Approved by council was moving one of the two council chamber tables from town hall to the Culver fire station for use there, ahead of an overhaul of the chambers with new tables and a lectern; the second table will be offered to the Culver Public Library.
Also approved was purchase of 12 sludge bags for the town sewer plant, at a total of $6,000; $6,768 for removal of previously undetected concrete during work on the storm water project on Lake Shore Drive (the cost is covered under grant funds provided for the project); and $1,100 for extra digging to investigate a pipe connection in conjunction with the same project.
Approved was a claim for $88,284.25 with recommended retainage of $4,646, also part of the cost of the grant-funded storm water project.
The town will accept sealed bids June 10 for a flag pole currently at the fire department, Schoeff reported.
A work session was set for 5 p.m., prior to the council’s next meeting on May 27, to discuss a special events policy and presentation by What’s Up 24-7 regarding a town calendar.
The council approved a request by fire chief Terry Wakefield to repair one of the department’s main fire engines, at $3,612.89.
Wakefield also said the department would carry recently deceased, longtime fireman Glenn Whitmarsh to the cemetery by fire truck later that week.
The council gave its approval for a sign at the town park’s parking lot entrance banning vehicles with a gross weight of over 20,000 pounds, at the request of John Helphrey of the park board. Helphrey, noting the parking lot would soon be re-asphalted, said he observed a semi-truck parking there recently, which likely hastens the deterioration of the pavement.
During her clerk’s report, clerk treasurer Karen Heim’s request to add dental and life insurance to the plan approved at the previous council meeting was approved, as were invoices from Bachman Concrete for an ADA-compliant ramp at the intersection of State Street and Lake Shore Drive, at $1,450, and from Priority Project Resources for $3,000 for an environmental report.
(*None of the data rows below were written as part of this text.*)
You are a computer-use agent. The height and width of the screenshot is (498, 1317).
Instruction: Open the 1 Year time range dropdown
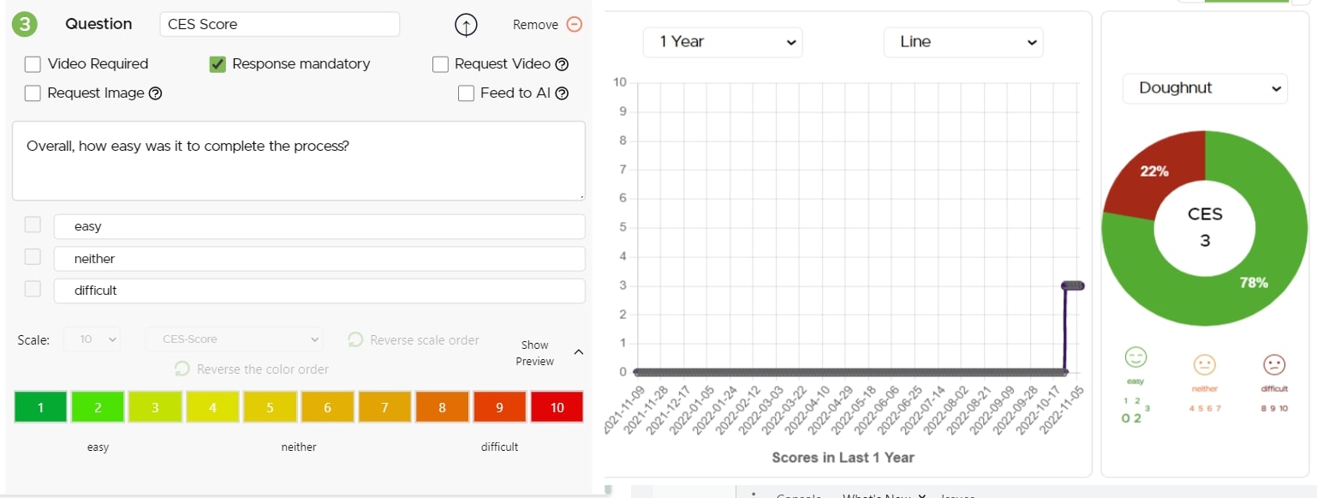[723, 42]
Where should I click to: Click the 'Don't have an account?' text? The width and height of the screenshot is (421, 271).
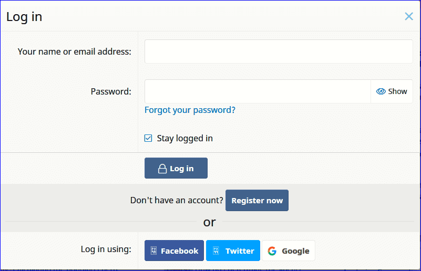[177, 201]
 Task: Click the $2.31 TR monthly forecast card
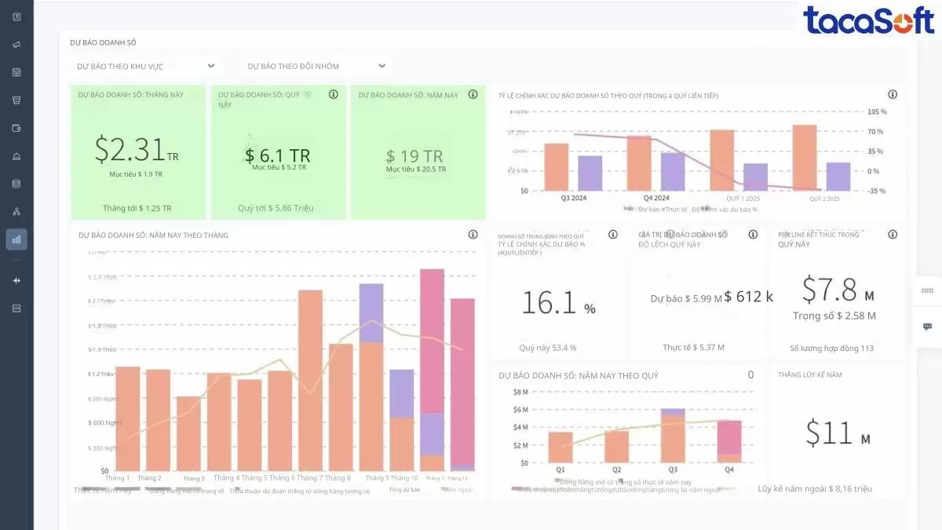coord(138,152)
The council decided to hold $8,000 in retainage prior to payment to consulting firm Houseal Lavigne, pending the firm’s completion of the town’s comprehensive plan. Heim noted the remaining bill for the plan is $16,231, out of which other entities are contributing to bring the town’s cost down to $8,000.
Also approved was payment to Commonwealth Engineers of $10,950, for 95 percent completion of their portion of the storm water project; the funds are provided via grant through OCRA, said Heim.
The council verified her request to close down a bank account intended to receive Paypal online funds for internet auction of surplus fire department equipment, which never took place, according to Heim.
A one-time waiver for the sewer portion of a water bill issued to Grant Munroe was also approved, with Ginny Munroe abstaining from the vote; the water was removed manually from the basement after a water leak, and allowed to run into the ground rather than the town sewer, Heim reported.
Four to five dumpsters full of trash were hauled away after the previous weekend’s town-wide cleanup, Schoeff reported. He also said a notable amount of that waste came from outside the Culver community, and some discussion ensued as to whether efforts should be made to prevent such activity, with no formal decision reached.
The council also gave a thumbs up to members of the Culver Lake Fest board who requested closure of Lake Shore Drive between State and Liberty Streets for the duration of the Saturday of the festival. Frank Elizondo of the board expressed great concern over the safety of pedestrians – especially children – due to the abundance of traffic at that location, where many cross the street to enter the town park-based festival.
Some concern was expressed as to how out-of-town drivers unfamiliar with Culver’s streets would navigate around the closure without creating traffic problems elsewhere. It was agreed notification in the newspaper of the change, for a few weeks prior to the event should take place.